Eine Karriere in der Kunstwelt bringt viele späte Abende mit Vernissagen und Wein mit sich. Ruth Barrys neue Richtung ist weit weg von dieser Route und folgt dem Ruf eines traditionellen Bäckers: In der Regel befindet sie sich an jedem Morgen noch vor 6 Uhr in ihrer Küche. Hinzu kommt der Druck, das eigene Geschäft von Null an zu starten.

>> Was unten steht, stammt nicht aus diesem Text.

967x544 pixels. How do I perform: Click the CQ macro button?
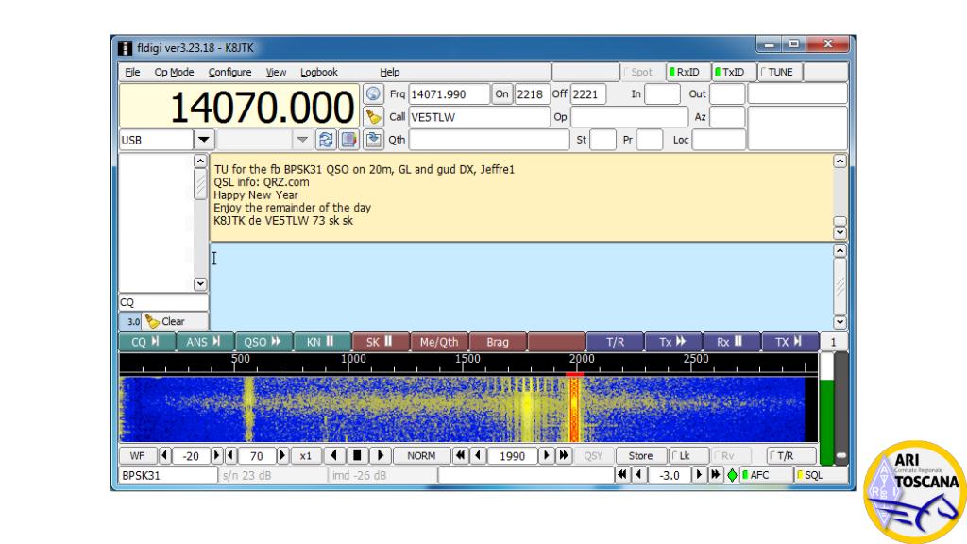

Das Glück und die Zufriedenheit sind dennoch nicht zu übersehen, als sie den Teig aus einer Schüssel in die Backform gießt.

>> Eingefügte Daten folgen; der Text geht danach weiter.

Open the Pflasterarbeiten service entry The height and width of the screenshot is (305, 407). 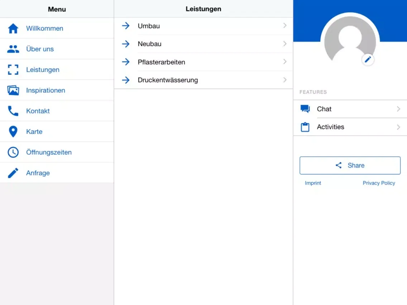161,62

In einer Ecke ihrer Bäckerei nimmt ihr neuer Gefährte ein Nickerchen. Sally, ein kurzhaariger, brauner Dackel, versteckt sich unter einer Decke. Sally kommt jeden Tag in die Bäckerei, und Ruth Barry sieht sie als eines der besten Dinge an, das sie je für sich selbst getan hat.

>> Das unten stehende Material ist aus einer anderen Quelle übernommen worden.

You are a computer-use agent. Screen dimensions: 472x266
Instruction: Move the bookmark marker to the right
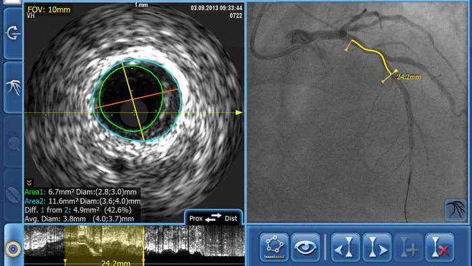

„Ich muss jeden Tag mit ihr rausgehen. Es spielt keine Rolle, wie beschäftigt du bist, der Hund braucht dich. Ich weiß, das klingt nicht so aufregend, aber es wirkt sich wirklich verjüngend aus.“

Das einzige Mal, wo sie den Ofen nicht selbst anlässt, ist sonntags. Das Geschäft zu starten und eine Bäckerei zu betreiben, hat sie gelehrt, die kleinen Dinge des Lebens zu schätzen, sagt sie. Der gebackene Teig ruht auf dem Tisch, wartet darauf, gefüllt und aufgerollt zu werden. „Ich schätze die Sonntage wirklich,“ schildert sie mit einem Leuchten in ihren Augen, die freie Zeit zu genießen ist ein seltener Luxus.

Sie breitet die köstliche Mischung aus Zitronenmus und Frischkäse aus und rollt alles sorgfältig aus, bevor sie sie im Kühlschrank ruhen lässt. Ihre Art, sich in der Küche zu bewegen ist beeindruckend, ihre unbeschwerte Weise, die dämpfenden heißen Backformen frisch aus dem Ofen zu nehmen – ohne überhaupt Handschuhe zu tragen. Ruth Barry ist selten zu Hause, doch ist es für jeden, der in der Linienstraße vorbeikommt, offensichtlich, dass sie sich hier in ihrer Küche zuhause fühlt.